>>>
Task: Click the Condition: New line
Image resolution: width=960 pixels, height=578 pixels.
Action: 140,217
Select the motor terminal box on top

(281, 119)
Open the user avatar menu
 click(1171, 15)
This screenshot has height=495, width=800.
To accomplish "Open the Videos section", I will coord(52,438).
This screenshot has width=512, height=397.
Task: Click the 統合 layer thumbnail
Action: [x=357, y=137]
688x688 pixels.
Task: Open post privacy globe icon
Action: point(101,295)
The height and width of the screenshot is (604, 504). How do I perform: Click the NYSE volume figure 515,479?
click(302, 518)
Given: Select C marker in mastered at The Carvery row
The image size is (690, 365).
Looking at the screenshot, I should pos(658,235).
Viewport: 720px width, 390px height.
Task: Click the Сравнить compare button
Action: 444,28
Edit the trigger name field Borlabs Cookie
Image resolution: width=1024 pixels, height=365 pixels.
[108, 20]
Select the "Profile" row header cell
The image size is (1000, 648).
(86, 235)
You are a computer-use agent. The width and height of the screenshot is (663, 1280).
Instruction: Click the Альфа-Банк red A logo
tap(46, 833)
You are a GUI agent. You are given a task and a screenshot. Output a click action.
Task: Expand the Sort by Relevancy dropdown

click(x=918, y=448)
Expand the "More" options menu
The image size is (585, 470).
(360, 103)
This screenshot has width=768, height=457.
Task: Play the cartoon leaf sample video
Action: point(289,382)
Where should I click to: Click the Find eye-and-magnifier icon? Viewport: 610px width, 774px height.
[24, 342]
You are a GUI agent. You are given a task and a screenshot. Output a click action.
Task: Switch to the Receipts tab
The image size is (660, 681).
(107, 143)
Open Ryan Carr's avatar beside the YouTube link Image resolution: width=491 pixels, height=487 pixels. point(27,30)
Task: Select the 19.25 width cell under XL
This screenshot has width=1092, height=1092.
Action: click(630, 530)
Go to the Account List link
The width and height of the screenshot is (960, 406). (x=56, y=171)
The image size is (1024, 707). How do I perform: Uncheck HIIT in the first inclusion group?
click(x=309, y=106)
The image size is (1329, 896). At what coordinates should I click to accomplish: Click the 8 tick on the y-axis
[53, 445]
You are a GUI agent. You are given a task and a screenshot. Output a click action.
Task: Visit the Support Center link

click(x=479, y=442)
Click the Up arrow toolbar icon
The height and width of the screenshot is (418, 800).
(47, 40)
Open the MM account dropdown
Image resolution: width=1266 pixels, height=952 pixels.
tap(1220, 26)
<<<
TO DO:
Transcribe the data above verbatim.

SOLUTION FOR THIS TASK:
Task: Click the Condition: New line
Image resolution: width=960 pixels, height=578 pixels.
Action: 140,217
Select the motor terminal box on top

(281, 119)
Open the user avatar menu
 click(1171, 15)
This screenshot has height=495, width=800.
To accomplish "Open the Videos section", I will coord(52,438).
This screenshot has width=512, height=397.
Task: Click the 統合 layer thumbnail
Action: [x=357, y=137]
688x688 pixels.
Task: Open post privacy globe icon
Action: point(101,295)
The height and width of the screenshot is (604, 504). How do I perform: Click the NYSE volume figure 515,479?
click(302, 518)
Given: Select C marker in mastered at The Carvery row
The image size is (690, 365).
Looking at the screenshot, I should pos(658,235).
Viewport: 720px width, 390px height.
Task: Click the Сравнить compare button
Action: 444,28
Edit the trigger name field Borlabs Cookie
Image resolution: width=1024 pixels, height=365 pixels.
[108, 20]
Select the "Profile" row header cell
The image size is (1000, 648).
(86, 235)
You are a computer-use agent. The width and height of the screenshot is (663, 1280).
Instruction: Click the Альфа-Банк red A logo
tap(46, 833)
You are a GUI agent. You are given a task and a screenshot. Output a click action.
Task: Expand the Sort by Relevancy dropdown

click(x=918, y=448)
Expand the "More" options menu
The image size is (585, 470).
(360, 103)
This screenshot has width=768, height=457.
Task: Play the cartoon leaf sample video
Action: point(289,382)
Where should I click to: Click the Find eye-and-magnifier icon? Viewport: 610px width, 774px height.
[24, 342]
You are a GUI agent. You are given a task and a screenshot. Output a click action.
Task: Switch to the Receipts tab
The image size is (660, 681).
(107, 143)
Open Ryan Carr's avatar beside the YouTube link Image resolution: width=491 pixels, height=487 pixels. point(27,30)
Task: Select the 19.25 width cell under XL
This screenshot has width=1092, height=1092.
Action: click(630, 530)
Go to the Account List link
The width and height of the screenshot is (960, 406). (x=56, y=171)
The image size is (1024, 707). How do I perform: Uncheck HIIT in the first inclusion group?
click(x=309, y=106)
The image size is (1329, 896). At what coordinates should I click to accomplish: Click the 8 tick on the y-axis
[53, 445]
You are a GUI agent. You are given a task and a screenshot. Output a click action.
Task: Visit the Support Center link

click(x=479, y=442)
Click the Up arrow toolbar icon
The height and width of the screenshot is (418, 800).
(47, 40)
Open the MM account dropdown
Image resolution: width=1266 pixels, height=952 pixels.
tap(1220, 26)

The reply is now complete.